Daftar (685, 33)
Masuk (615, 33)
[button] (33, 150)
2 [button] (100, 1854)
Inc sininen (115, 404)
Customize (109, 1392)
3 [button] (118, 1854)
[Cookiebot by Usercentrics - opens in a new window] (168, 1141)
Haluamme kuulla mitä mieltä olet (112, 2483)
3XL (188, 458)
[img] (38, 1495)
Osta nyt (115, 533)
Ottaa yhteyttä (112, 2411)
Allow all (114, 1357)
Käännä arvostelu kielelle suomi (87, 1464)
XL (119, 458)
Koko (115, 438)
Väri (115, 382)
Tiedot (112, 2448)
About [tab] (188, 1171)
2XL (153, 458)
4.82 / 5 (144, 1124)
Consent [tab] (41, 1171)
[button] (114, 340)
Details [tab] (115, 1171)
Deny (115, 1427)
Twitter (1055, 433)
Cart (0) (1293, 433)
+-------+
== Work order ==
Using only the listing above, restate exactly the lines from the line containing "3 [button] (118, 1854)" through the line containing "Allow all (114, 1357)", both included.

== Response area ==
3 [button] (118, 1854)
[Cookiebot by Usercentrics - opens in a new window] (168, 1141)
Haluamme kuulla mitä mieltä olet (112, 2483)
3XL (188, 458)
[img] (38, 1495)
Osta nyt (115, 533)
Ottaa yhteyttä (112, 2411)
Allow all (114, 1357)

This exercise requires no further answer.